Они рукоплещут, щиплют друг друга за бока, громко смеются, пукают порой, обнимаются, фотографируются на память, выкрикивают собственные имена, водят хороводы, ради баловства жмут кнопку звонка в скрипторий, и тут же тишину мастерской по переписке рукописей нарушает высверливающий звук зуммера.
Да, именно этот высверливающий, вызывающий нестерпимые приступы мигрени гул и звучит у нее в голове.
Когда же ее увезли, то старик вернулся на кухню и начал есть рыбу.
Он старательно отделял мясо от костей, вытирал кухонным полотенцем жир с рук и губ, улыбался, но не потому, что вспомнил, как в 1981 году «Зенит» выиграл у кутаисского «Торпедо» со счетом 8:1, а потому, что находил приготовленную рыбу очень вкусной и молодой. Все знал про определение возраста рыб, который заключался в полном соответствии числа колец на чешуе у основания первого спинного плавника количеству прожитых рыбой лет.
Мне сорок семь лет.
Я стою перед витриной магазина на Соколе.

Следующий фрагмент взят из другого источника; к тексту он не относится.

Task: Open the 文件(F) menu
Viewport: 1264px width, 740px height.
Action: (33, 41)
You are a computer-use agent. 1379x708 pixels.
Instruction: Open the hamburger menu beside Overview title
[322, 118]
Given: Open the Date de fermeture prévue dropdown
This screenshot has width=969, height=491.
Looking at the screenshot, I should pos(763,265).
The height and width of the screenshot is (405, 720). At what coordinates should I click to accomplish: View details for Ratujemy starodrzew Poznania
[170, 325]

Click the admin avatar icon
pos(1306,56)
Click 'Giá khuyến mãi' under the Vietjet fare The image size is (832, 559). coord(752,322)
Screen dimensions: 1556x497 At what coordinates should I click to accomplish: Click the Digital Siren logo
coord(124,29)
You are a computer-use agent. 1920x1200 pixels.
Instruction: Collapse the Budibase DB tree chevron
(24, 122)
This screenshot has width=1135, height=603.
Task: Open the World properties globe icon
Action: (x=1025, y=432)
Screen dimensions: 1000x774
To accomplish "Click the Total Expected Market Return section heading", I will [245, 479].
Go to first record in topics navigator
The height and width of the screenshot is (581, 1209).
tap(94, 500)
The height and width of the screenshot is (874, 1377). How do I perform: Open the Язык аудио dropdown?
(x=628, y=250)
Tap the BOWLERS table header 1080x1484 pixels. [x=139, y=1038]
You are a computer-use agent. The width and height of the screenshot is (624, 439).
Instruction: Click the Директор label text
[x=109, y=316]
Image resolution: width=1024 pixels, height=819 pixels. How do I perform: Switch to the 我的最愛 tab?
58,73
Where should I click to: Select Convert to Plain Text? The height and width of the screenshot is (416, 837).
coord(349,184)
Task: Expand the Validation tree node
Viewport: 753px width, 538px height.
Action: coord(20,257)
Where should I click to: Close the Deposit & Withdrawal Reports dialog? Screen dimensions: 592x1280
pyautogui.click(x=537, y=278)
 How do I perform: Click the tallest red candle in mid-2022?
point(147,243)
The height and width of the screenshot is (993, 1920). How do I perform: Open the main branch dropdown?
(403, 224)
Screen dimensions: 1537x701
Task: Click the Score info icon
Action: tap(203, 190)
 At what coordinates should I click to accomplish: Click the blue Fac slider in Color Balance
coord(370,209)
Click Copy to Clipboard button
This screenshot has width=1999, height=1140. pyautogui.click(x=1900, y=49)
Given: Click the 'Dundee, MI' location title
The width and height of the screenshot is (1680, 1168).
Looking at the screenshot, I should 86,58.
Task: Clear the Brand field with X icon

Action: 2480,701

Достаю носовой платок и громко просмаркиваюсь.
При этом, что и понятно, мое искаженное гримасой лицо отражается в стеклах, за которыми, как на исцарапанном грейферным механизмом целлулоиде, движется наудалую сооруженный орнамент в виде прерывистых линий дорожной разметки, мигающих светофоров, рекламных щитов, на одном из которых удается прочитать: «Сердце мудрых – в доме плача, а сердце глупых – в доме веселия».
Я смотрю на себя и узнаю себя. Это как на хорошей фотографии, когда видишь то, что подразумевается, о чем догадываешься, но оно скрыто от посторонних глаз до поры до времени.
Времени нет.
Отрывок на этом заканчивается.